Although more than 80% of the sampled water taps at BMC hospital were at least once positive for P. aeruginosa during the observation period, no clear linkage to P. aeruginosa SSI was established in contrast to what has been reported previously [6]. This observation could be explained by the fact that, the taps were found to be P. aeruginosa free amidst the surveillance period following the intervention such as local chlorination made by the BMC hospital infection control team after seeing preliminary sampling results.

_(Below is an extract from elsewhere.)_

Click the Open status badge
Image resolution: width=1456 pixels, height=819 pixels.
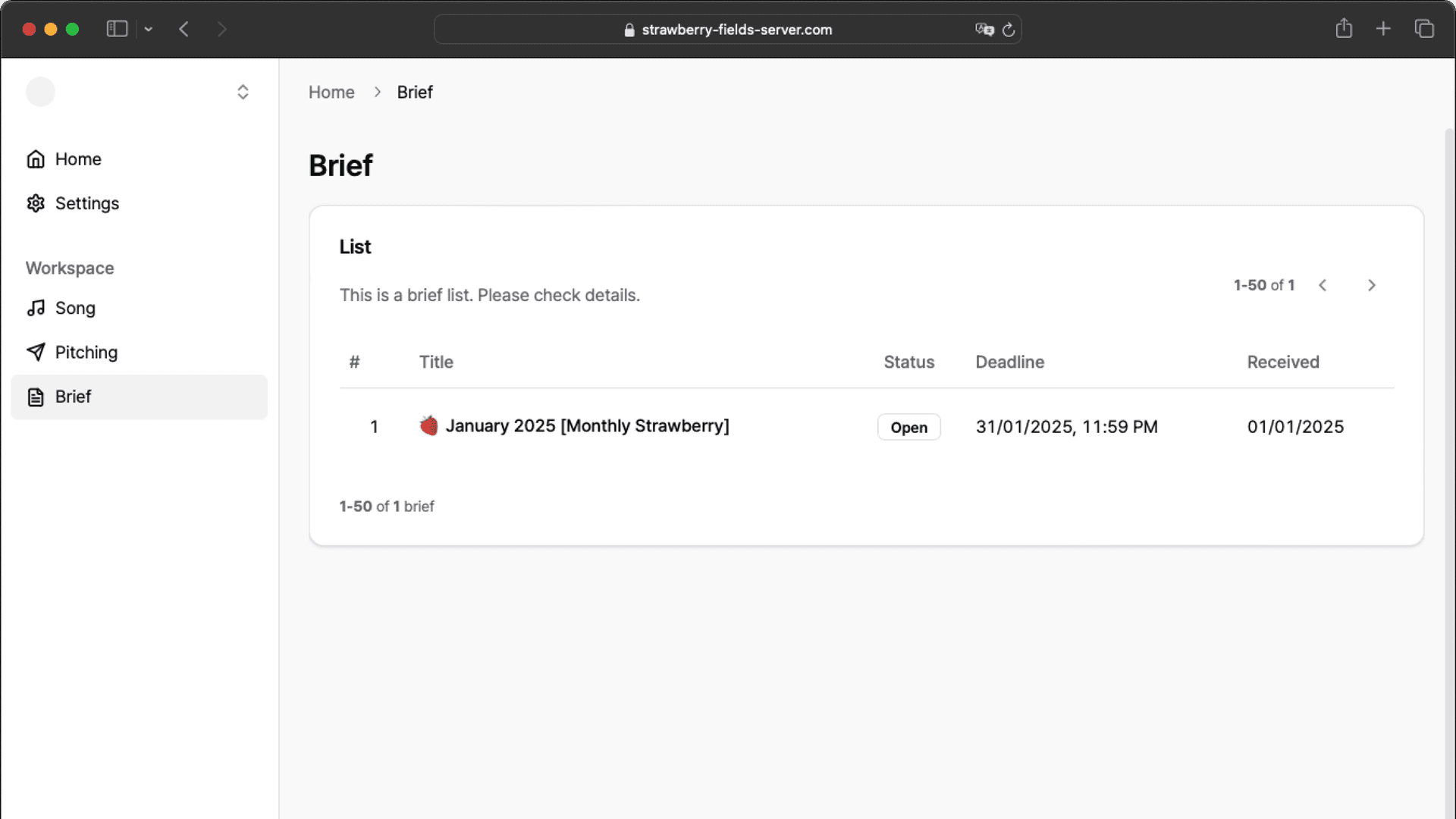click(908, 427)
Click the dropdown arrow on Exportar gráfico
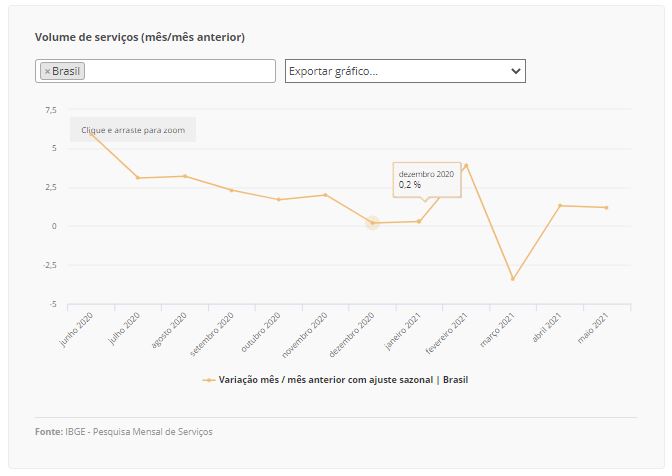This screenshot has height=476, width=672. point(516,71)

This could have affected the link of P. aeruginosa SSI to water system because during the intervention period patients were at risk of getting P. aeruginosa SSI but the exogenous risk (water system colonization) was absent.

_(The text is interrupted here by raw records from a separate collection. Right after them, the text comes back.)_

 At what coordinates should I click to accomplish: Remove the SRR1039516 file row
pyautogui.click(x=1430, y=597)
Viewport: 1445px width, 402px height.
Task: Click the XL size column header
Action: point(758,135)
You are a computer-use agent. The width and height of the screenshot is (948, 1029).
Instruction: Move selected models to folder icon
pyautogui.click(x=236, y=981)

Another reason might be the possibility of low bacterial loads. Due to the technique employed in this study, only the presence of P. aeruginosa was detected, but not the quantity. Although the current study could not establish the association between water system and P. aeruginosa SSI, two sequence types (ST381 and ST2307) were shared between patient’s carriage and water system; underscoring the possible role of water system in cross-transmission of Pseudomonas [30]. Despite established evidence that P. aeruginosa contamination of wastewater systems such as toilets and shower sinks [31] might also serve as sources of infection, wastewater systems were not analysed for P. aeruginosa in this study.

Conclusions

To the best of our knowledge this is one of the largest studies on the prevalence of P. aeruginosa induced SSI in Africa. Post-discharge surveillance was effective due to the use of text message recalls. Although the rate of P. aeruginosa SSI was low, endogenous sources appeared to be a more probable source of transmission than the hospital water system. Multi-resistance of P. aeruginosa to clinically used antibiotics is an issue which needs to be taken into account.